Item 2.03 – Creation of a Direct Financial Obligation or an Obligation Under an Off-Balance Sheet Arrangement of a Registrant.
On June 9, 2021, ArcBest Corporation (the “Company”) and its wholly-owned subsidiary ArcBest Funding LLC (the “Borrower”), amended and restated the Borrower’s existing revolving accounts receivable securitization facility pursuant to a Third Amended and Restated Receivables Loan Agreement, dated as of June 9, 2021 (the “Receivables Loan Agreement”), by and among ArcBest II, Inc., a wholly-owned direct subsidiary of the Company, as servicer, the Borrower, as borrower, the financial institutions party thereto from time to time, as facility agents (the “Facility Agents”), and The Toronto-Dominion Bank, as letter of credit issuer (“LC Issuer”) and agent and administrator for the Lenders, the Facility Agent and the LC Issuer (“Administrative Agent”).
The Receivables Loan Agreement and related agreements have been amended to, among other things (i) extend the facility termination date from October 1, 2021 to July 1, 2024, (ii) replace PNC Bank, National Association as agent and a lender, with The Toronto-Dominion Bank, (iii) replace the Company as servicer with ArcBest II, Inc., and (iv) reduce the facility size to $50,000,0000 with an accordion feature for up to an additional $100,000,000 in committed funding amounts. Borrowings under the facility are secured primarily by a lien on and security interest in the Borrower’s related accounts receivable, which have been, and in the future will be, sold from time to time by certain subsidiaries of the Company to the Borrower. Borrowing advances have no scheduled maturity date, and are payable upon termination of the Receivables Loan Agreement. Advances bear interest based upon LIBOR plus a margin.
The Receivables Loan Agreement contains representations and warranties, affirmative and negative covenants and events of default that are customary for financings of this type. As of the date hereof, the Borrower has no outstanding loans under the Receivables Loan Agreement.
The Receivables Loan Agreement includes a provision under which the Borrower may request, and the LC Issuer may issue, for a fee, standby letters of credit, primarily in support of workers’ compensation and third-party casualty claims liabilities in various states in which certain subsidiaries of the Company are self-insured.
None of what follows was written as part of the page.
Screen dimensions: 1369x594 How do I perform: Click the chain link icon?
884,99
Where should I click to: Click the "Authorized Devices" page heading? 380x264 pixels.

Outstanding standby letters of credit reduce the availability of borrowings under the facility.
Affiliates of The Toronto-Dominion Bank and Regions Bank, both Lenders under the Receivables Loan Agreement, have provided from time to time, and may provide in the future, investment and commercial banking and financial advisory services to the Company and its affiliates in the ordinary course of business, for which they have received, and may continue to receive, customary fees and commissions.
The foregoing description of the transactions contemplated by the amendment to the Receivables Loan Agreement is qualified in its entirety by reference to the Receivables Loan Agreement, a copy of which is filed as Exhibit 10.1 to this current report on Form 8-K (the “Current Report”) and is incorporated by reference herein.